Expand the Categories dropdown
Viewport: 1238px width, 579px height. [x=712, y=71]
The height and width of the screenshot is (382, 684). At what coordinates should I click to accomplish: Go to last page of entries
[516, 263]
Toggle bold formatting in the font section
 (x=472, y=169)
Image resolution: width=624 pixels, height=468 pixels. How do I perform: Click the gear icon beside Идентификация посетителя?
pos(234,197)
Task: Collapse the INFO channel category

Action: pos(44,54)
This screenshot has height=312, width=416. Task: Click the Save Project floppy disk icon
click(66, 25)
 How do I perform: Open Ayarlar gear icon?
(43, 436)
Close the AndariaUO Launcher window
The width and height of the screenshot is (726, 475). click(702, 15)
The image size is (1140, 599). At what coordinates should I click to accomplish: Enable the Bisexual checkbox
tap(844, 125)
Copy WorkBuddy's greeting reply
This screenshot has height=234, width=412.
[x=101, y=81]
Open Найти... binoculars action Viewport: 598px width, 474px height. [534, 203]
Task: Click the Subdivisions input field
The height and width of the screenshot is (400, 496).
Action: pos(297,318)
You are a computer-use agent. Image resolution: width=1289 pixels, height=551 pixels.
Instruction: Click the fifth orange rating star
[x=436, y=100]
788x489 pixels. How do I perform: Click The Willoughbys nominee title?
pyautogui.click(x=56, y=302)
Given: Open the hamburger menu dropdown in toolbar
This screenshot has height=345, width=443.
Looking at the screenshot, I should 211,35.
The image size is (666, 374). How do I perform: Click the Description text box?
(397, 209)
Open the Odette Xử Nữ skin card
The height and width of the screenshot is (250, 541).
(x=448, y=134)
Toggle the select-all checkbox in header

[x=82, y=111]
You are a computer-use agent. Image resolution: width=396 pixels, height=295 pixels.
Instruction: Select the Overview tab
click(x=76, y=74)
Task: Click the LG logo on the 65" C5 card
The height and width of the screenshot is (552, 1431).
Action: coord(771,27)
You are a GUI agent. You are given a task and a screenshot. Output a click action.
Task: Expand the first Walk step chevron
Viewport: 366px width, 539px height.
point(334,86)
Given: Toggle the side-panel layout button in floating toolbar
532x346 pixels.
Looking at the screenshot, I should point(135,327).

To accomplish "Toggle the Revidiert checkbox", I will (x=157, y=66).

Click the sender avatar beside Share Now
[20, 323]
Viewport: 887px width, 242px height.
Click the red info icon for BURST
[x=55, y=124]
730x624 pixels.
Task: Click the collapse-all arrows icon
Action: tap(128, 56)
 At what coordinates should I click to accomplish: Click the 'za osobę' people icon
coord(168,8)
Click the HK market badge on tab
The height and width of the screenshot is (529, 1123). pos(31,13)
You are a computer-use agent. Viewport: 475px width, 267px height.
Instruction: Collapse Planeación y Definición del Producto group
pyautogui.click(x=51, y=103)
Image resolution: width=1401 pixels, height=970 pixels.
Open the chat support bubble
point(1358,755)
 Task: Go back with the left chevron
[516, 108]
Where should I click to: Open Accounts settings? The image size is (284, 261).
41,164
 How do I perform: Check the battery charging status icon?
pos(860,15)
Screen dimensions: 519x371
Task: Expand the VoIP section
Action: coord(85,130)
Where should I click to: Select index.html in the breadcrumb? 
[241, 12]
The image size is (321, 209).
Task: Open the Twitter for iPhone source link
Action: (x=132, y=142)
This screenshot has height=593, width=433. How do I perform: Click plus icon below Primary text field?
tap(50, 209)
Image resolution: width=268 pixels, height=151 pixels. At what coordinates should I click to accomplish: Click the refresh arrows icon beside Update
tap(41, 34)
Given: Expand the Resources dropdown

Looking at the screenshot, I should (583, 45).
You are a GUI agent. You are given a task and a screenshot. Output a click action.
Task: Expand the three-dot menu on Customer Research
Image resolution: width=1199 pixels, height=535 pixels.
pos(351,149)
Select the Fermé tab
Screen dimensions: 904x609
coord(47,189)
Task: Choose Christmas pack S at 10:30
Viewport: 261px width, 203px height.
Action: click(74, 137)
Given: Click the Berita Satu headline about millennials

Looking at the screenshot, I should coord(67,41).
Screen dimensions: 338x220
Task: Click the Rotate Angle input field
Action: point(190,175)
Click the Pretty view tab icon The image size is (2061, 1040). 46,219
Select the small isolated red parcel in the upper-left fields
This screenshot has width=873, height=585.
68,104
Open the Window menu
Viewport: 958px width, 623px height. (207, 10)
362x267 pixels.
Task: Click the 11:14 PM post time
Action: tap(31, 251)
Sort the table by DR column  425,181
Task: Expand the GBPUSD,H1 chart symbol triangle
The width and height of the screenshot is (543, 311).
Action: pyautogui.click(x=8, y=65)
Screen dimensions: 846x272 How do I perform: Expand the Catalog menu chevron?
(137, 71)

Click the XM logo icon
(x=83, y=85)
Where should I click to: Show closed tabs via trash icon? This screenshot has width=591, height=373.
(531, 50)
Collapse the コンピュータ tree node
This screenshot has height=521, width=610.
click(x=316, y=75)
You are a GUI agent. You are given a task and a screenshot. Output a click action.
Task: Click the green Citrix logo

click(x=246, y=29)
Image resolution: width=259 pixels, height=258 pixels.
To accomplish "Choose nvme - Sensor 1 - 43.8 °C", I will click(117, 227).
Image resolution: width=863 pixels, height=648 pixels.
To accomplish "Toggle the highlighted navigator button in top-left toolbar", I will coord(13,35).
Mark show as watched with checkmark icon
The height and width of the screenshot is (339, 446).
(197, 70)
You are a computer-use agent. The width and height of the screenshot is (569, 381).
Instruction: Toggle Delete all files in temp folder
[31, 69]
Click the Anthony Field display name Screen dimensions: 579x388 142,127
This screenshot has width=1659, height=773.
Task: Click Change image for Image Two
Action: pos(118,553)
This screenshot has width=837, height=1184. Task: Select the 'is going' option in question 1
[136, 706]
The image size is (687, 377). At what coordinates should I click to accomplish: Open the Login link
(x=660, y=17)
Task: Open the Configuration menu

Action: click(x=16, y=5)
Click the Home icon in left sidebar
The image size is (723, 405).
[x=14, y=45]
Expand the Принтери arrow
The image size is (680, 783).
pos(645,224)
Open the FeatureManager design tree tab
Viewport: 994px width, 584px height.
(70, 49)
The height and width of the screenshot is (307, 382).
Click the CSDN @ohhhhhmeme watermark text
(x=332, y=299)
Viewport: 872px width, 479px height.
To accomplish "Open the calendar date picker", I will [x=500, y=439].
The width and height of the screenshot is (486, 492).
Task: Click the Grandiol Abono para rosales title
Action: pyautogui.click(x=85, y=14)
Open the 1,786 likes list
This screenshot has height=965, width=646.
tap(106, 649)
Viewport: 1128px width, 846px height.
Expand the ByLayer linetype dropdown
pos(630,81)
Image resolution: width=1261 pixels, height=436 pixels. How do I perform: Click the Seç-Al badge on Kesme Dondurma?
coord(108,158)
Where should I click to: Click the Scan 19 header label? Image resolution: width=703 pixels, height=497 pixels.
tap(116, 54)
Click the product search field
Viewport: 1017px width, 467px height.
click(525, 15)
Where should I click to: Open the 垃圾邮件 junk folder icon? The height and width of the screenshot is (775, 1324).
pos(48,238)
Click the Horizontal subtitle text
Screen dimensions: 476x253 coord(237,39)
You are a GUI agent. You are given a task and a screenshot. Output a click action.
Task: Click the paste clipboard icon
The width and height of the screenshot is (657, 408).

*ASSIGNED TASK*
Search the data for "card". Copy every line that has it.

*YOUR RESPONSE*
Open the Odette Xử Nữ skin card
Task: Click the LG logo on the 65" C5 card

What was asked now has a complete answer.